A Conversation with Acast CEO Greg Glenday
I’m back at it with the videos again, and have a doozy for you today! Back on September 18th Bryan Barletta sat down with newly-instated Acast Ceo Greg Glenday to have a chat. The conversation kicks off with Barletta asking what, as the new CEO, Glenday thinks Acast does.
Video podcasting, while an important part of the industry, has gotten a disproportionate share of conversation for what it is in the podcast ecosystem, in Glenday’s eyes. Including overlap where traditional video content gets labeled as “podcast” content.
“If you have a ‘podcast’ that doesn’t work unless somebody is sitting there looking at it on a screen and they have to look at it the whole time? That may not be a podcast. You may have something else there.”

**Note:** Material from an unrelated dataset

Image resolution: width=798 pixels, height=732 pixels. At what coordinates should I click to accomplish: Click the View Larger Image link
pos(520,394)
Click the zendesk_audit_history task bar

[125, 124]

The lack of centralized algorithmic or platform control over podcasting remains its core strength. A direct relationship between content creators and their audiences that can’t exist in television or on social media platforms. As Glenday points out, there’s a whole wide world of slang vocabulary constructed specifically because content creators have identified words and topics that get their content flagged. And with content creators ultimately owning the distribution and content itself, podcasting operates virtually without borders. Glenday says he loves to see whenever a show from the UK will crack the top 50 podcasts in the U.S., because that doesn’t happen in old-school media. A quote from Barletta:
“How hard was it to watch Doctor Who in the U.S. for decades? It would have been top of the charts.”
Glenday describes podcasting at its core as three things: an audience, the shows they want to listen to, and the brands who want to work with the latter to get to the former.
“Acast should be as invisible as possible behind the scenes connecting those three people. My job is really easy: we talk to the creators, we talk to the audiences, we talk to the brands. Whatever complaints they have about the industry becomes our to-do list. We use everything at our disposal, we have 100 product dev engineers working every day to remove friction.”
It’s time for our Quick Hits. These are articles that didn’t quite make the cut for today’s episode, but are still worth including in your weekend reading. This week:
- The Diary of a CEO creator Steven Bartlett and former Mr Beast engineer Roxcodes have teamed up to launch Flightcast, a platform that allows video podcasts to distribute across major platforms from inside one dashboard (for example, the Podcast Movement Archive YouTube channel was able to clone itself over to a Spotify video podcast with a couple button presses in Flightcast).
- An SEC filing for PodcastOne’s preliminary record for Q2 fiscal 2026 shows $14.5 million in revenue (a 19% increase year over year).
- Coleman Insights and Women in Media Network are launching a new report called the LGBTQ+ Podcast Consumer Study, a research initiative designed to provide insight into consumer habits, creator challenges, and industry opportunities in the queer podcast ecosystem. Sponsorship opportunities are available for the study.
- The Wall Street Journal covers Alex Cooper launching the Unwell Ad Agency, which made a splash by soft-launching at Cannes Lions this year and then formally launching with the announcement that their first client is Google.
- A new episode of Podcast Perspectives interviews Lex Friedman about the evolution of the podcast industry.